L'ondata del movimento #MeToo, nato in America in seguito al caso Weinstein, ha travolto in poco tempo anche l'Italia. Molte attrici e showgirl italiane si sono espresse denunciando molestie da parte di alcuni registi. Tra loro si ricorda anche Miriana Trevisan, la quale all'epoca dei fatti raccontò di un episodio avvenuto con Giuseppe Tornatore.

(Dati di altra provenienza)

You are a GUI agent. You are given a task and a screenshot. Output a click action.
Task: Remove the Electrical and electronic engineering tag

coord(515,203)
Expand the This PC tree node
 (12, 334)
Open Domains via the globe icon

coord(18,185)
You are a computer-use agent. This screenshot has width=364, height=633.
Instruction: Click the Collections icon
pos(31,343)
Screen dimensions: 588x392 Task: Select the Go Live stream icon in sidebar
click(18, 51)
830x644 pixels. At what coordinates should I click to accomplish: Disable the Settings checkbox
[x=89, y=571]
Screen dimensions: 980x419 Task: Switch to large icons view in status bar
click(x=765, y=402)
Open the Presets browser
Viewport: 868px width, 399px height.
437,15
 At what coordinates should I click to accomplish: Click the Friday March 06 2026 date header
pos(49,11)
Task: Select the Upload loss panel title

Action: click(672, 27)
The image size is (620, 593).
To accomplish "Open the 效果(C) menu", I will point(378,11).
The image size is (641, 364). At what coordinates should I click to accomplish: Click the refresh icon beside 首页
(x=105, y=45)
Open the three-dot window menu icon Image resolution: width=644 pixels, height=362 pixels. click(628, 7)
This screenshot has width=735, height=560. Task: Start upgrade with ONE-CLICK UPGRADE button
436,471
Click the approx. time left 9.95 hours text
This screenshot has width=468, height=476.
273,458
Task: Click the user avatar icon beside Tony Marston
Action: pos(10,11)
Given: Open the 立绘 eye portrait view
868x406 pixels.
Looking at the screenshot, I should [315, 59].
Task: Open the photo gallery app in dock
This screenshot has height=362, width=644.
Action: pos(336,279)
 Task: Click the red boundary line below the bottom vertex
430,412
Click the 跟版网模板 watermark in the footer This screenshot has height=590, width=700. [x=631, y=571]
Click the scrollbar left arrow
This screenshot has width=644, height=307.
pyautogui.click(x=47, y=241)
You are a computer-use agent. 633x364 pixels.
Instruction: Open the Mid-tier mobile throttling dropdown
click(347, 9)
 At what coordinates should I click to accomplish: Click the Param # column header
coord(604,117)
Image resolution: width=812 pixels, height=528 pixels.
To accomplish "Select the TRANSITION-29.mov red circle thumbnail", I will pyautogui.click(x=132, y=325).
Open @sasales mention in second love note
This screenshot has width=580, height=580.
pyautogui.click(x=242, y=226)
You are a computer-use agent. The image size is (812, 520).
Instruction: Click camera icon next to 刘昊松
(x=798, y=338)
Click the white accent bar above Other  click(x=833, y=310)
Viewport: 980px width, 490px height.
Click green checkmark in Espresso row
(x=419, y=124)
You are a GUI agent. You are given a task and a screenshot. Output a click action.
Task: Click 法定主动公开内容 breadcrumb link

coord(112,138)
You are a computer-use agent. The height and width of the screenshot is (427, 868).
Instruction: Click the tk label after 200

Il MeToo e le sporadiche apparizioni Tv

Dopo la sua testimonianza, l'ex ragazza di Non è la Rai è caduta in una sorta di oblio, sparendo dall'occhio delle telecamere, inevitabilmente l'essere coinvolta nel caso delle molestie ha limitato le sue apparizioni televisive. Intervistata da Radio Cusano Campus, nel programma Un giorno da ascoltare, l'ex showgirl ha affermato di essere stata particolarmente condizionata da quanto accaduto:

Dopo la mia esposizione in merito al MeToo, sono stata un po' messa da parte, c'è stata una reazione di paura, quando tocchi certi segreti o dici qualcosa che non è prestabilito, può far paura. Ho avuto ripercussioni gravi oltre la tanta rabbia e i dolori ma mi sto difendendo, anche dalla cause in corso. Non mi sono mai sentita totalmente da sola ma giusto un po' isolata anche se poi mi sono detta di aver fatto bene ad aver detto la verità perché dire la verità è liberatori

La passione per la scrittura

L'essersi esposta così tanto, nell'ambito di una questione così delicata, ha concesso alla showgirl di far emergere quel lato più introspettivo del suo carattere, che ha saputo sviscerare attraverso la scrittura. Miriana Trevisan è infatti autrice di un libro dal titolo "La donna bonsai", nel quale ha raccolto tutti i suoi pensieri relativi al mondo femminile; una sorta di monito nel quale ogni donna possa riconoscersi, descrivendo i suoi stati d'animo, i suoi sentimenti:

Scrivo da sempre, da quando sono piccola e tutt'ora ho un diario nel quale scrivo molto spesso quello che mi passa per la testa. Il MeToo mi ha scatenato dei pensieri, delle idee e volevo parlare di donne, di come alcune volte rimangono esse stesse incastrate in questo sistema, in questo vaso, proprio come un bonsai. Volevo descrivere cosa provano, cosa le può bloccare quando sono convinte di far parte di uno stereotipo: sono cose accadute anche a me e che, come tutti gli scrittori, ho voglia di esternare. A me personalmente dissero ad esempio che ero troppo in carne per fare alcuni lavori e che avrei dovuto mettermi in forma ma, da buona forchetta quale sono, non sono mai riuscita a fare diete drastiche quindi non mi sono mai piegata a certi diktat, anche perché non ho mai voluto fare la modella. La bellezza può essere utile ma non deve essere tutto ovviamente: è solo una carta in più che deve essere giocata con la testa.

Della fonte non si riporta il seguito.